++++ MATERIAL FOR THIS EXERCISE ++++

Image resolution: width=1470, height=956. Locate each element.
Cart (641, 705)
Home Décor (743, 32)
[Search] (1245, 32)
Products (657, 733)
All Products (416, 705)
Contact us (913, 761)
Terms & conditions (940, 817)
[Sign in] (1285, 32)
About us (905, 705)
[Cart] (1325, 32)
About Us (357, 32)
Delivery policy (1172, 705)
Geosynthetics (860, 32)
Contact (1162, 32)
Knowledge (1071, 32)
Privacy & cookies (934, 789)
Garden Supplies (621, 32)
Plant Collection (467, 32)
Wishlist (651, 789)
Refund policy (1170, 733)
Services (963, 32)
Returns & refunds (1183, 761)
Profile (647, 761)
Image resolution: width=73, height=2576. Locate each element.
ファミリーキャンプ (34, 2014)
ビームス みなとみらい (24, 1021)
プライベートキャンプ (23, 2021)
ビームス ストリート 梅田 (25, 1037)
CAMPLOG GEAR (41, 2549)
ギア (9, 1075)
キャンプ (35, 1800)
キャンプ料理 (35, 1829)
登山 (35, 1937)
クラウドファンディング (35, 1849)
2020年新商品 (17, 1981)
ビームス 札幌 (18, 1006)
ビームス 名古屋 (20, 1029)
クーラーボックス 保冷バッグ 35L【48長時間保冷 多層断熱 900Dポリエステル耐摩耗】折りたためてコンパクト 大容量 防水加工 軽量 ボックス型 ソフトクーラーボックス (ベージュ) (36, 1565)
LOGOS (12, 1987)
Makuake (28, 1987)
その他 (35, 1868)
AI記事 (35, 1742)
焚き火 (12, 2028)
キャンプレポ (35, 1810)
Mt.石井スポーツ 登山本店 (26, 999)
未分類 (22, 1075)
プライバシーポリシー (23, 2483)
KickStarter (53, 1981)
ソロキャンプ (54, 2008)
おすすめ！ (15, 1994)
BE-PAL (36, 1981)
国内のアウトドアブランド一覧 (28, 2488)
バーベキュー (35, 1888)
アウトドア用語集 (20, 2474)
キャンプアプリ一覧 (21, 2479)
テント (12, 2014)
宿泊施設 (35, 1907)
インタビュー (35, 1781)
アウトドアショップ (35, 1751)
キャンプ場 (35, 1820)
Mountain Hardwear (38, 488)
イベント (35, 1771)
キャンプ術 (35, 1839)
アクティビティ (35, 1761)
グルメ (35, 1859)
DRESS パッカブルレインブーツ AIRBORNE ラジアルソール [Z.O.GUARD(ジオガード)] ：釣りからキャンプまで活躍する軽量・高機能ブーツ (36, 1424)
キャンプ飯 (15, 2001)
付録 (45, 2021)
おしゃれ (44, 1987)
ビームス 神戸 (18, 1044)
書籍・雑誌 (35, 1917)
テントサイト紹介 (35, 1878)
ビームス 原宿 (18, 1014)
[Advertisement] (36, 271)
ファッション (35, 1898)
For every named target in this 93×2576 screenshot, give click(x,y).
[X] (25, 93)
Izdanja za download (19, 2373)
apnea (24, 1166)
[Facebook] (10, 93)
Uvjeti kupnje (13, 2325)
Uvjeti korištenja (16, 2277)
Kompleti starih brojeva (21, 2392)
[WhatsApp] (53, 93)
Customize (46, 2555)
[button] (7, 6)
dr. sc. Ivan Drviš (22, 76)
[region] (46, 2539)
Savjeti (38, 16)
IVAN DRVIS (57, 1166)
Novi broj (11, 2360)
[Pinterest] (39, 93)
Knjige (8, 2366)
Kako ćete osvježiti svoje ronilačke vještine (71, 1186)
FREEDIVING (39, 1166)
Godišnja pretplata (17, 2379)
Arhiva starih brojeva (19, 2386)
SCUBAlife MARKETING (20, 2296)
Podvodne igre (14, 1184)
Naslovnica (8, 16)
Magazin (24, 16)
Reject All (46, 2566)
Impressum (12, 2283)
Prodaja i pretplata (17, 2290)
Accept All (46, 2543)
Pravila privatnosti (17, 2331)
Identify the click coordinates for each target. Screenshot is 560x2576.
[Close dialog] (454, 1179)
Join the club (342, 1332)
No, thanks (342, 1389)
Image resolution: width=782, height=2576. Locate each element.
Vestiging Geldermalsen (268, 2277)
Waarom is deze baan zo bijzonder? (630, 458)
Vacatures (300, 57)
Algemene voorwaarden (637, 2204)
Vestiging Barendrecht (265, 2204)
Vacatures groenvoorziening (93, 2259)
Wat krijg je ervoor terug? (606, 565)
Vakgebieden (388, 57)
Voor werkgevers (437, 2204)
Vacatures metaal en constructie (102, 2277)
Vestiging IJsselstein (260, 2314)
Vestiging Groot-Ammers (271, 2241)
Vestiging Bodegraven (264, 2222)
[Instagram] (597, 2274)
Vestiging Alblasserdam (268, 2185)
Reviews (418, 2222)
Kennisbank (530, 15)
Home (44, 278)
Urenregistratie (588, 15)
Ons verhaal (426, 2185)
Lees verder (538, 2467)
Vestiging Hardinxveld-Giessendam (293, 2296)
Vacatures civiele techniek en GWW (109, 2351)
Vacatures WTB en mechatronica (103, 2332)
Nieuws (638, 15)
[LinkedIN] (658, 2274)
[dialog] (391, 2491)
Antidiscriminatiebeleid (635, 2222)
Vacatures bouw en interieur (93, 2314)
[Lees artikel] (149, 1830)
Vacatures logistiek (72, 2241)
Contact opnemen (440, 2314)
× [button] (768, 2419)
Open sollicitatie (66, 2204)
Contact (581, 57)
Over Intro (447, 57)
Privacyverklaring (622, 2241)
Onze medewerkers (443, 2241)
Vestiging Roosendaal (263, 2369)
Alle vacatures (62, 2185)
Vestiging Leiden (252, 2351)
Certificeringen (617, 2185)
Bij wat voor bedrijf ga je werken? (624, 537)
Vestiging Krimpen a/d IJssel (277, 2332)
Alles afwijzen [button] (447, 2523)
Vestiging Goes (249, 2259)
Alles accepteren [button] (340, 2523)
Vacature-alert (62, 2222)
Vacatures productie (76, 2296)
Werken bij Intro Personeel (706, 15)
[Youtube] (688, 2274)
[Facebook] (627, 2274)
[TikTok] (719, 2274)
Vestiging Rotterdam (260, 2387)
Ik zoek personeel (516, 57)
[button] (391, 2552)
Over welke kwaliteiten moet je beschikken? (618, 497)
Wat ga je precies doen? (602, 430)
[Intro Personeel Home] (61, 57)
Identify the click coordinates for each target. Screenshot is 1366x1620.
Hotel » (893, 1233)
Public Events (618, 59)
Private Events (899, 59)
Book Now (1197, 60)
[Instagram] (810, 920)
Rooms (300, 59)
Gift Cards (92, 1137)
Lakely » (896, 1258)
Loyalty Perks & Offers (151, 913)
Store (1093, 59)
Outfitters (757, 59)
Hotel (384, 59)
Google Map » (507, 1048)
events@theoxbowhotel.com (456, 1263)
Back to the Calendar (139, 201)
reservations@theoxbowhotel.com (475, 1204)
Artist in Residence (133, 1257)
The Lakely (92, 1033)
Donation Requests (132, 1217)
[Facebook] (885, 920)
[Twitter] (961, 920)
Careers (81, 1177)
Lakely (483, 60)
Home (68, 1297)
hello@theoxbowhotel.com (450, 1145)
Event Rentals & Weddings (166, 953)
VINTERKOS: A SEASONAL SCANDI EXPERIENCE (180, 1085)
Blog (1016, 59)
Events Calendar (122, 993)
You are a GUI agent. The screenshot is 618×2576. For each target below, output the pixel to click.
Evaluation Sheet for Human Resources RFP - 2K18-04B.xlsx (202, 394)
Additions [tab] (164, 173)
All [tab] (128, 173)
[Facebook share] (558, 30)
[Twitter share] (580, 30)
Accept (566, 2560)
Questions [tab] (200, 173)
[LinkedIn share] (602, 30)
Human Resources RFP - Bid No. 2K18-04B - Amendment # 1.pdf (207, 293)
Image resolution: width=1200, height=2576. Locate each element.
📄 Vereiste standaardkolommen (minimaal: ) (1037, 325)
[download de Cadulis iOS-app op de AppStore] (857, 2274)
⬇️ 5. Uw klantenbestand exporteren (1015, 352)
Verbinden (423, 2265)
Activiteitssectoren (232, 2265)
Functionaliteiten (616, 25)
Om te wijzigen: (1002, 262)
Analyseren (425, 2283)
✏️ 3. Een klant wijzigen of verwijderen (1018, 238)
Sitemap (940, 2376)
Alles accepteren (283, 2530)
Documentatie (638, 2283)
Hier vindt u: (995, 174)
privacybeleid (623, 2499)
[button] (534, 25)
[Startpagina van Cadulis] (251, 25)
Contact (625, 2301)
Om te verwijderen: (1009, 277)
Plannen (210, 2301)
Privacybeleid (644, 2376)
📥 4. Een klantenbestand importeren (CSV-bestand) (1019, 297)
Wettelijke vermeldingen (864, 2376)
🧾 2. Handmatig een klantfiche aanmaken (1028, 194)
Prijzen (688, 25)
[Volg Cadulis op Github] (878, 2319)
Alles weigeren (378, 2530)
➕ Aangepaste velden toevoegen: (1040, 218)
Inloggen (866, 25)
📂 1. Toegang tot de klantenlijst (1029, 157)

++++

__EXERCISE__
Nothing but the lines from the one with "Plannen (210, 2301)" through the end of the data above should be reproduced, each exactly, both ends included.

__TASK OUTPUT__
Plannen (210, 2301)
Privacybeleid (644, 2376)
📥 4. Een klantenbestand importeren (CSV-bestand) (1019, 297)
Wettelijke vermeldingen (864, 2376)
🧾 2. Handmatig een klantfiche aanmaken (1028, 194)
Prijzen (688, 25)
[Volg Cadulis op Github] (878, 2319)
Alles weigeren (378, 2530)
➕ Aangepaste velden toevoegen: (1040, 218)
Inloggen (866, 25)
📂 1. Toegang tot de klantenlijst (1029, 157)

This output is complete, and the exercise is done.